Task brief:
Retype, word for word, the part of the listing that opens with the line containing "Click The Queen's Gambit cover image" and runs through the end of the listing, including both ends.
___ Given records
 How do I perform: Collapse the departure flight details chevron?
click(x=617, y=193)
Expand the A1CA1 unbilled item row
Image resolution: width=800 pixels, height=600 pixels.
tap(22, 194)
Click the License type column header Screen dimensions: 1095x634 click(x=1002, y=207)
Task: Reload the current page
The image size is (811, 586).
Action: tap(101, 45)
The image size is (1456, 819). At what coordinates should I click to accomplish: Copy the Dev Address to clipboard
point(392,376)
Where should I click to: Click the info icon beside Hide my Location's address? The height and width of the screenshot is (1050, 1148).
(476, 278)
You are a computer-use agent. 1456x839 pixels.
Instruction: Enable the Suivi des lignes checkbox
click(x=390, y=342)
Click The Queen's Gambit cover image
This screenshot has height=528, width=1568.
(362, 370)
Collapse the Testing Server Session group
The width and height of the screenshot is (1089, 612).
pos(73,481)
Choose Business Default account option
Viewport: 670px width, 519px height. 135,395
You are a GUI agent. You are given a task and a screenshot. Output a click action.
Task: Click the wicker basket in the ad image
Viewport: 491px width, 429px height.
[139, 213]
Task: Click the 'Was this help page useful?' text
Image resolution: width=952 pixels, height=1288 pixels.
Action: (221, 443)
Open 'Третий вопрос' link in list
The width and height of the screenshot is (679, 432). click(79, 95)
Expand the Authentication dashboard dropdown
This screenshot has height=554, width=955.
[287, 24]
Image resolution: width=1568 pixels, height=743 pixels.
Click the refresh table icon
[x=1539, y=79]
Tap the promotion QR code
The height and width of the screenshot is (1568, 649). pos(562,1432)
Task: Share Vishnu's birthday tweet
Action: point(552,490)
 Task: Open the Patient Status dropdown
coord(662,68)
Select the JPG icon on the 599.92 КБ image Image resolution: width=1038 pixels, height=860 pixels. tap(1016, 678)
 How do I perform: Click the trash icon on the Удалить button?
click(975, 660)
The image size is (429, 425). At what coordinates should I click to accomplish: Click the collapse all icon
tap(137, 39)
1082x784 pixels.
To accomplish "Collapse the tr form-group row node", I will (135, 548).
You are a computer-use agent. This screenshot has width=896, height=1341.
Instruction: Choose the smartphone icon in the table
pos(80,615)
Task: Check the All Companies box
______
Written answer:
Click The Queen's Gambit cover image
This screenshot has height=528, width=1568.
(362, 370)
Collapse the Testing Server Session group
The width and height of the screenshot is (1089, 612).
pos(73,481)
Choose Business Default account option
Viewport: 670px width, 519px height. 135,395
You are a GUI agent. You are given a task and a screenshot. Output a click action.
Task: Click the wicker basket in the ad image
Viewport: 491px width, 429px height.
[139, 213]
Task: Click the 'Was this help page useful?' text
Image resolution: width=952 pixels, height=1288 pixels.
Action: (221, 443)
Open 'Третий вопрос' link in list
The width and height of the screenshot is (679, 432). click(79, 95)
Expand the Authentication dashboard dropdown
This screenshot has height=554, width=955.
[287, 24]
Image resolution: width=1568 pixels, height=743 pixels.
Click the refresh table icon
[x=1539, y=79]
Tap the promotion QR code
The height and width of the screenshot is (1568, 649). pos(562,1432)
Task: Share Vishnu's birthday tweet
Action: point(552,490)
 Task: Open the Patient Status dropdown
coord(662,68)
Select the JPG icon on the 599.92 КБ image Image resolution: width=1038 pixels, height=860 pixels. tap(1016, 678)
 How do I perform: Click the trash icon on the Удалить button?
click(975, 660)
The image size is (429, 425). At what coordinates should I click to accomplish: Click the collapse all icon
tap(137, 39)
1082x784 pixels.
To accomplish "Collapse the tr form-group row node", I will (135, 548).
You are a computer-use agent. This screenshot has width=896, height=1341.
Instruction: Choose the smartphone icon in the table
pos(80,615)
Task: Check the All Companies box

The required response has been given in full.